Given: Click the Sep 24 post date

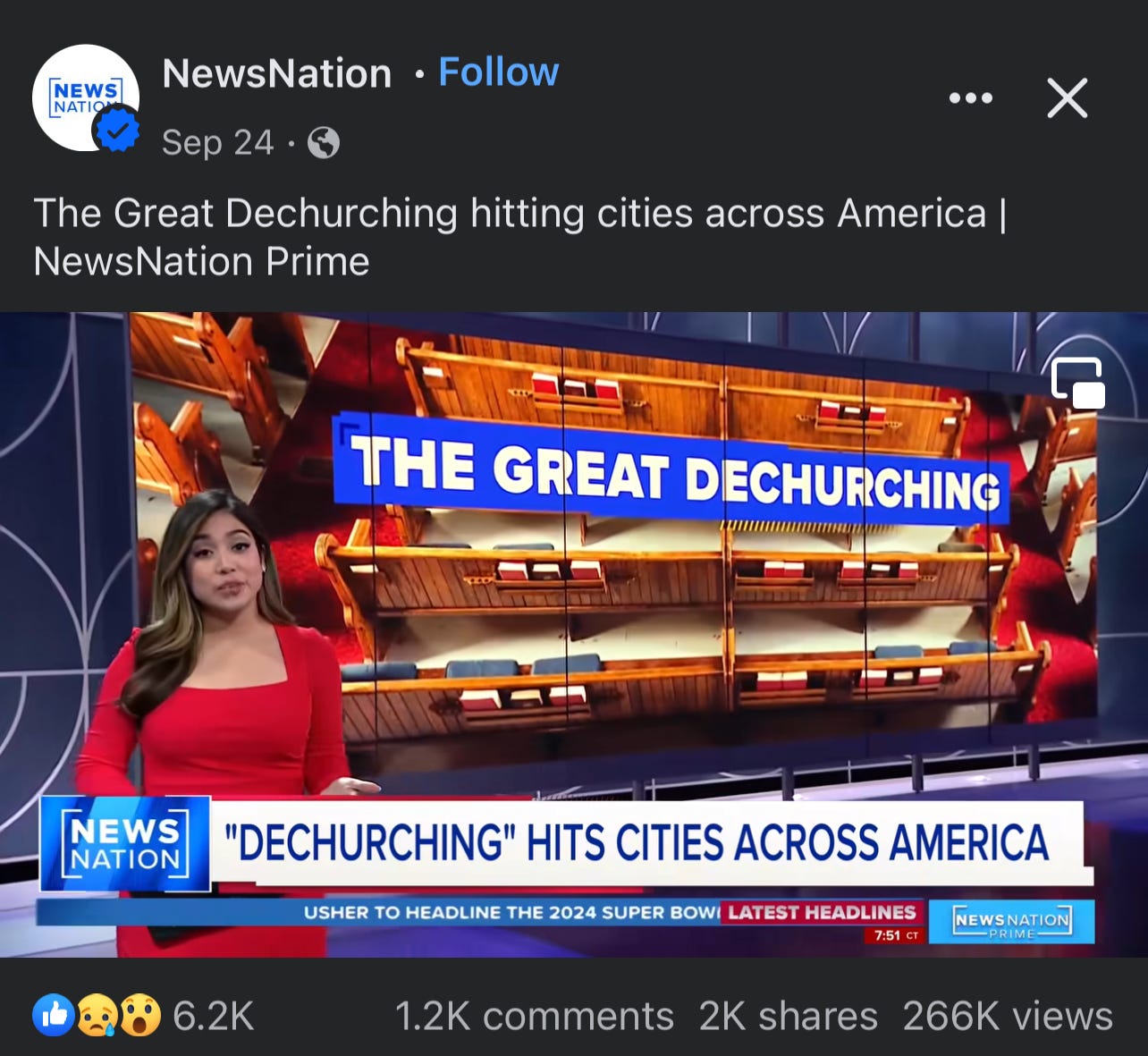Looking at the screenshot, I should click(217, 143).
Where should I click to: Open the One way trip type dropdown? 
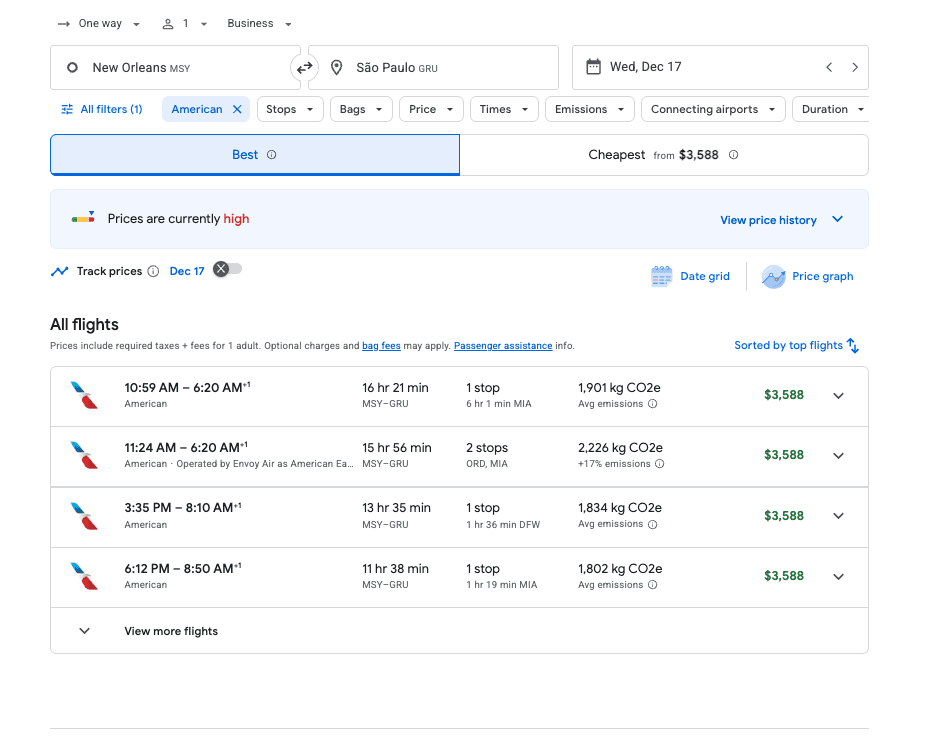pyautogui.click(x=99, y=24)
--
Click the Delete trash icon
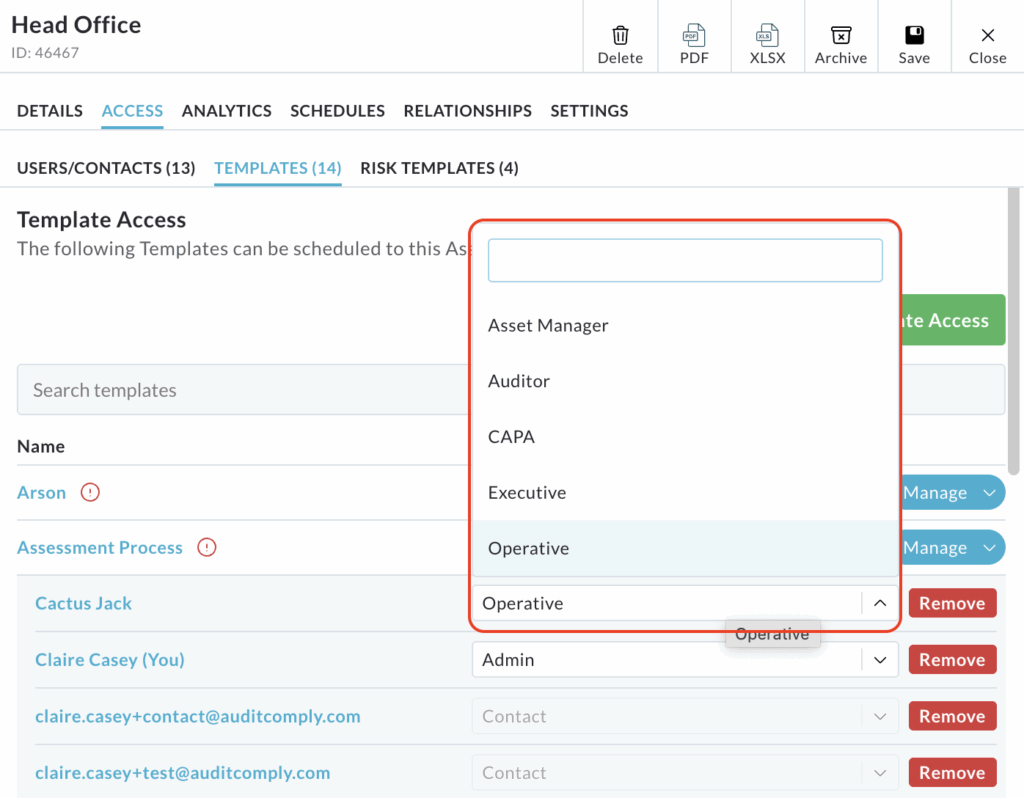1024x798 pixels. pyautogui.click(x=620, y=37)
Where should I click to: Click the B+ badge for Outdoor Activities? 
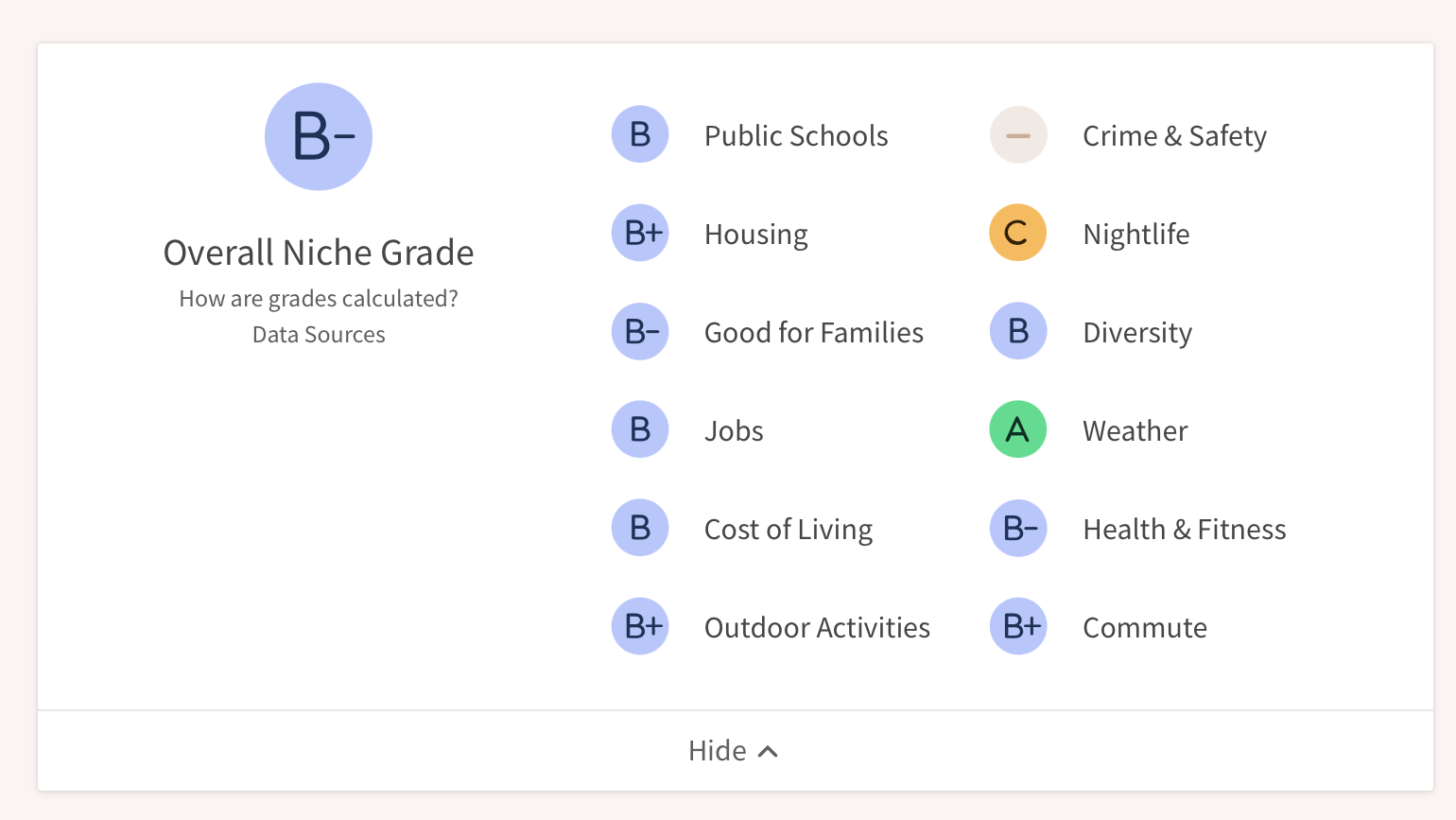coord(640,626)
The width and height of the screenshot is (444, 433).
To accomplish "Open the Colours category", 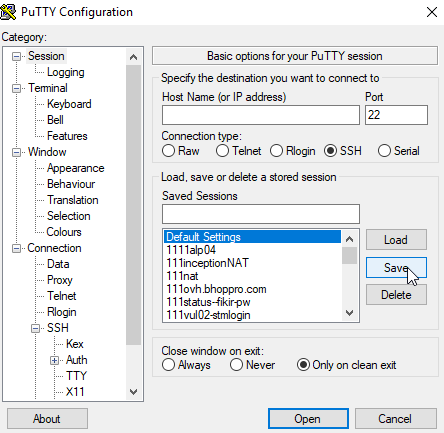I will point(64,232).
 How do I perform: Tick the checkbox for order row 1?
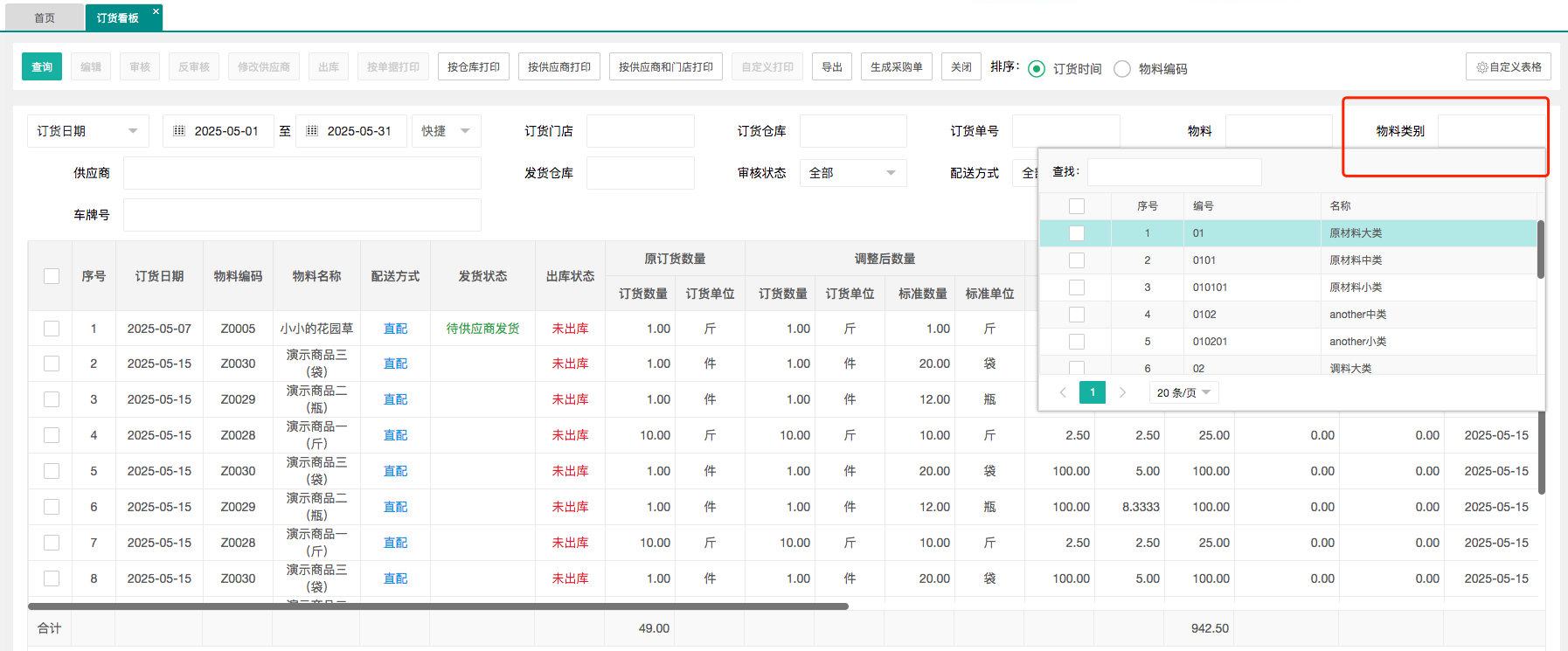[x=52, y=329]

## [Given problem]
Output the rows from the line with "Where should I click to: Open" up to and including the line with "pyautogui.click(x=99, y=24)" as a Markdown table with the columns No. and Text, numbering each line and skipping blank lines. Leave the pictures out of the answer.

## [Result of this exercise]
| No. | Text |
|---|---|
| 1 | Where should I click to: Open the One way trip type dropdown?  |
| 2 | pyautogui.click(x=99, y=24) |